Quanti non sono allineati alla narrativa ecumenica e ottimistica della rinascita, vedono in questo tipo di operazioni la solita maniera di ridurre ogni momento di conflittualità fra la popolazione e chi amministra; una paciosa cosmesi dell’intrattenimento della scuola Fazio, che niente ha a che vedere con l’impeto sociale, amoroso e politico di cui si ha necessità ora. Ciò che a suo modo ha provato a spiegare il sindaco di Gagliole quando, polemizzando con RisorgiMarche, ha dichiarata di voler portare Marilyn Manson per un concerto nei prati del suo comune per far cassa. Si è passati dallo sciacallaggio del metodo Bertolaso dell’emergenza a quello Pd, dove la burocrazia ha obbligato ad abbattere per abuso edilizio le casette di legno autocostruite. Un sistema diverso, che agisce contro il piccolo ma con gli occhi a cuoricino quando si parla di grandi opere, grandi numeri e velocità.
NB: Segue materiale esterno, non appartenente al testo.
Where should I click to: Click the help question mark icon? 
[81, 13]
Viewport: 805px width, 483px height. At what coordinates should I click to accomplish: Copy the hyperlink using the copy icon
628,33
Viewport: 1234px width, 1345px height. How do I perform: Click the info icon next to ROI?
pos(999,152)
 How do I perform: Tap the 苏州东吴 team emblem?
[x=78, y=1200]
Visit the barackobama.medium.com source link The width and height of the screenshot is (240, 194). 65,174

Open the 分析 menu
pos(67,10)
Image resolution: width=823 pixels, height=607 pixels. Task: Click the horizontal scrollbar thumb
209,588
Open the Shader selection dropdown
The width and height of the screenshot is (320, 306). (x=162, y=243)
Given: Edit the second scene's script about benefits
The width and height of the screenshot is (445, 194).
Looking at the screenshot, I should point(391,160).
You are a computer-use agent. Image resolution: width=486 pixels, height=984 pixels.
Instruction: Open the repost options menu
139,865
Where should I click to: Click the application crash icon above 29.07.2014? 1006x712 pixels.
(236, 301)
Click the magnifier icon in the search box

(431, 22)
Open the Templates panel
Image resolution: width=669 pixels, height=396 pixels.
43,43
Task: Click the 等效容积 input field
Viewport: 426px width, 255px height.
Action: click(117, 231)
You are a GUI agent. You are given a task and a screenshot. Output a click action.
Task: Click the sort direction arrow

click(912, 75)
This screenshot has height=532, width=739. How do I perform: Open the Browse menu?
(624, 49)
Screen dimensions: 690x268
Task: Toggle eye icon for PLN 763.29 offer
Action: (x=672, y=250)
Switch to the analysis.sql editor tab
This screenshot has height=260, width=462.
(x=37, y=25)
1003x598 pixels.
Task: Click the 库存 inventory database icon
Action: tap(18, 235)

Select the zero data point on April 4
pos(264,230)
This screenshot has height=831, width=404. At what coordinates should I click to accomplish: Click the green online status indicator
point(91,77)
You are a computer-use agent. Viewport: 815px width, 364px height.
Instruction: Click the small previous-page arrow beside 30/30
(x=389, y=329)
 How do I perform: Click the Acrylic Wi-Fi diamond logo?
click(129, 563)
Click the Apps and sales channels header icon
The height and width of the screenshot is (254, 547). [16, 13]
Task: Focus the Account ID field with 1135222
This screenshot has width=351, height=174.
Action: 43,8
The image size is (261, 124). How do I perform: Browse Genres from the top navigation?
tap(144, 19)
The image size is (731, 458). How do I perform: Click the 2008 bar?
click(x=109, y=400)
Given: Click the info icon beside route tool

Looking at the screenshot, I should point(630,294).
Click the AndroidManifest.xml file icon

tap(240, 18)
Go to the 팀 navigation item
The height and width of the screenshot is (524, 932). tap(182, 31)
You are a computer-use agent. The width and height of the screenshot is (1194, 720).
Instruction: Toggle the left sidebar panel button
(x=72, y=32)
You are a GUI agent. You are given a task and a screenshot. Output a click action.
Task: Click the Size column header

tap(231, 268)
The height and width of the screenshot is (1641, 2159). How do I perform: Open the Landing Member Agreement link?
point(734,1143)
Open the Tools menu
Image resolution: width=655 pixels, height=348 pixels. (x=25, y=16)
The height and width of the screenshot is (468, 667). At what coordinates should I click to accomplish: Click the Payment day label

Un sistema che nei fatti vuole ricostruire ma strizzando l’occhio alle grandi imprese e a un elettorato che ora, da lontano, guarda svogliatamente ciò che capita nelle aree terremotate terminato il picco emotivo. Un sistema che non apre mai un dibattito culturale serio con la gente del luogo (già, sono pochi, quindi pochi voti e molta fretta) sullo sviluppo delle aree montane.

Per il momento, come se si trattasse di una malattia, nella ricostruzione siamo ancora alla nosologia, alla classificazione, e mai all’eziologia da cui ogni amministratore della cosa pubblica sembra sottrarsi ogni qual volta viene pronunciata la parola “terremoto”. Però sono partite le terapie per trasformare l’economia e la sensazione – e non ce lo inventiamo noi che ogni disastro ambientale è una grande opportunità per far quattrini – è che saranno gli abitanti e il territorio, anche sulla lunga distanza, a pagarne le conseguenze.